Stored data:
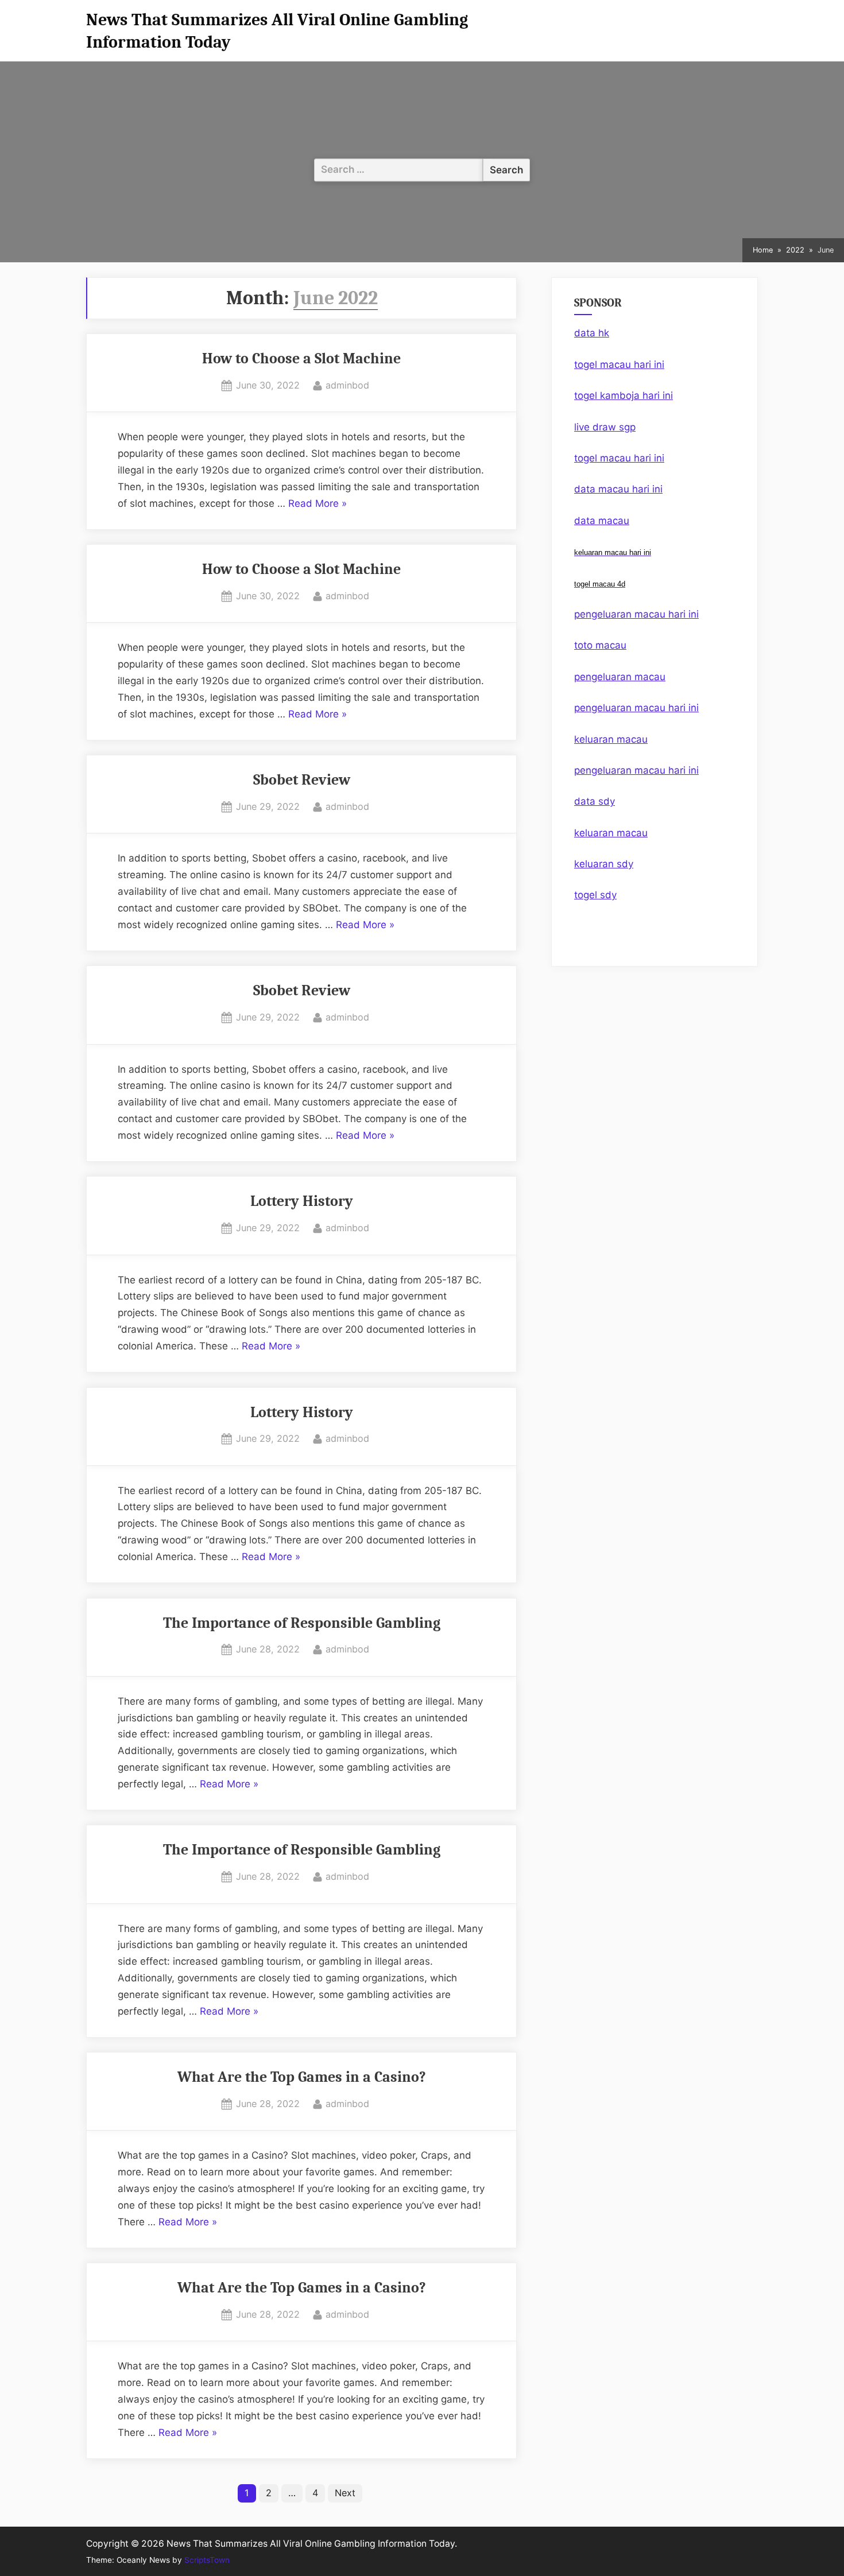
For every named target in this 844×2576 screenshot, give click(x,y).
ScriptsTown (207, 2560)
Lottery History (301, 1201)
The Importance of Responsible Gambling (301, 1623)
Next (345, 2493)
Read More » (317, 505)
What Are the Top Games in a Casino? (301, 2077)
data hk (591, 333)
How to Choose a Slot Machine (301, 358)
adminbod (347, 385)
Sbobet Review (301, 779)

§ **Task statement**
Could you set down every entry again exactly as written, leaving out any pictures?

§ **Solution**
For every named target in this 844×2576 screenshot, give click(x,y).
ScriptsTown (207, 2560)
Lottery History (301, 1201)
The Importance of Responsible Gambling (301, 1623)
Next (345, 2493)
Read More » (317, 505)
What Are the Top Games in a Casino? (301, 2077)
data hk (591, 333)
How to Choose a Slot Machine (301, 358)
adminbod (347, 385)
Sbobet Review (301, 779)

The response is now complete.